赛图拉边境派出所的阳光房里,三角梅开得正艳。在海拔近 4000 米的高原上,种活一棵花木不容易。民警们像照顾孩子一样照顾这些坚韧的花。

" 这是生命的象征,也是我们精神的镜子。" 曹程常对民警们说," 咱们这儿缺氧,但从来不缺精神。"

这份精神,源头活水究竟来自何方?

沿国道 219 线向南,在海拔 4280 米的康西瓦达坂旁,一片苍茫的陵园静卧在雪山环抱之中。这里是康西瓦烈士陵园,长眠着为保卫和建设祖国边疆献身的上百位烈士。每年新民警上山,第一件事是向烈士报到;老民警调岗,最后一程是向英烈告别。

曹程曾独自在陈祥榕烈士生前所在连队的营区宿舍久久伫立。那八个字 " 清澈的爱,只为中国 " 一笔一画刻在他心上。" 十八九岁,那么小。" 他转身望向远方," 他们用命守住了这片土地,我们守的这条路,就是通往他们墓地的路。我们有什么理由不好好守着?"

视线越过陵园,向更高处仰望。海拔 5380 米的神仙湾哨所,像一枚钉子钉在蓝天之上。那里常年飞雪,四季如冬。

虽然分属不同系统,但移民管理警察与哨所的官兵,共同托举着这片山河的安宁。有时巡逻途中远远望见,或是偶尔在山路上相遇,没有多余的话语,两群人会在风雪中,互相庄严地敬一个礼。
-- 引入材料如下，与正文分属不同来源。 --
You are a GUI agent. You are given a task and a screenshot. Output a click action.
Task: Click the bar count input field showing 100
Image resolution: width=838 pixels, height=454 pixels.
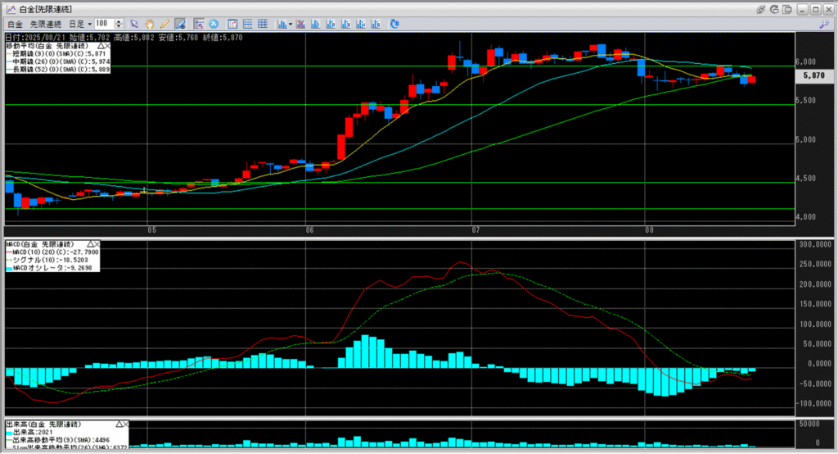[104, 25]
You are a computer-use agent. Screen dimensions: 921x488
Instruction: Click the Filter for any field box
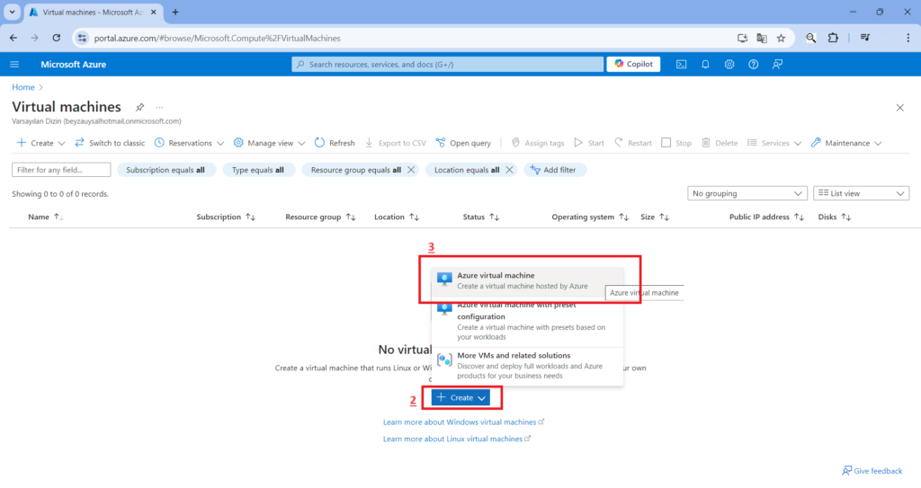point(61,170)
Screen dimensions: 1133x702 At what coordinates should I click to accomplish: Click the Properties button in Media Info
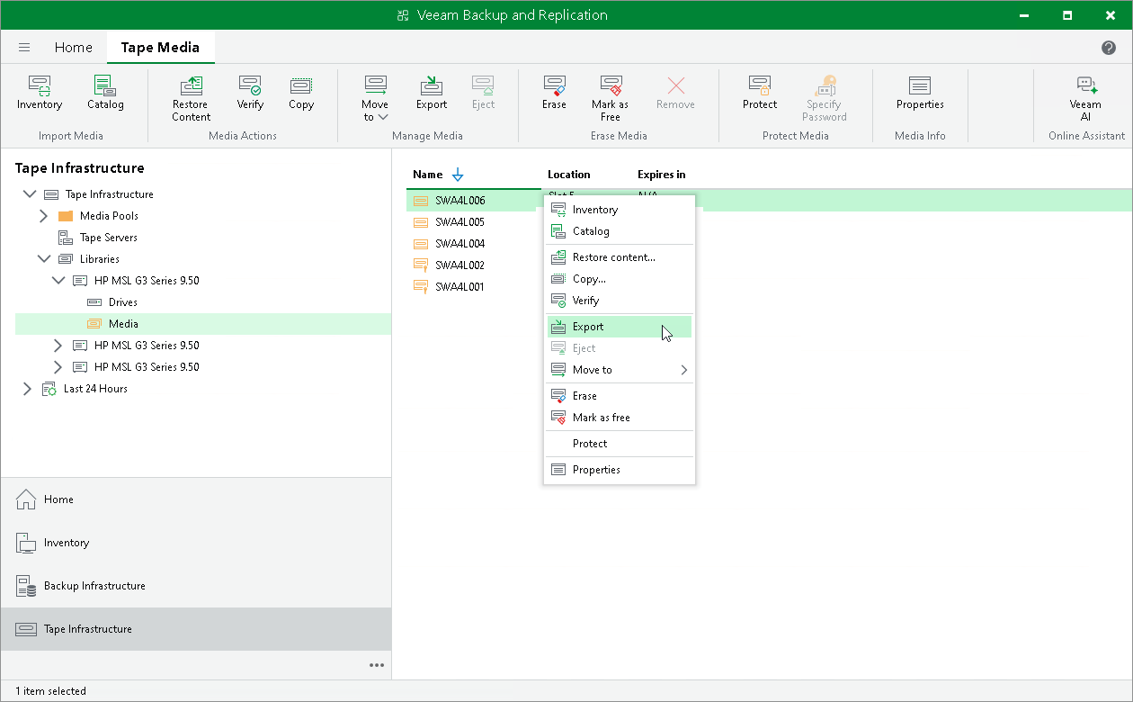[919, 95]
李英杰说:" 每次巡逻走不动了,抬头看见山上的哨所,看见那面五星红旗还在飘,心里一下就踏实了。他们在更高的地方守着,我们在路上守着,我们守的是同一片山河。"

每当在巡逻途中远远望见神仙湾的哨楼,张道峰就会想:" 那里海拔比我们这儿还高 1000 多米。想想那些战士,我们这点苦算什么?"

2025 年,赛图拉边境派出所接处警 780 起,其中求助类警情占 45%;大红柳滩边境警务站一年救下 40 人……这些数字背后,是一个个鲜活的生命,是一个个重获团圆的家。

70 年前,筑路大军用铁锹和镐头在 " 生命禁区 " 开凿出一条 " 天路 "。

70 年后,他们的后来者——这群年轻的移民管理警察,用青春和热血守护着这条 " 天路 "。

离开赛图拉边境派出所的那个黄昏,殷欢笑正准备带队出发巡逻。窗外,雪山无言,大道向前。

我在 " 天路 " 守护你。

他们守护的,从来不只是一条地理意义上的路,而是祖国领土寸土不让的尊严,是途经这里的人民群众的安危,更是在高原稀薄空气中永远炽热的信念。

这些扎根雪域高原的年轻人,用他们的坚守和信念,成为这个时代最可爱的人。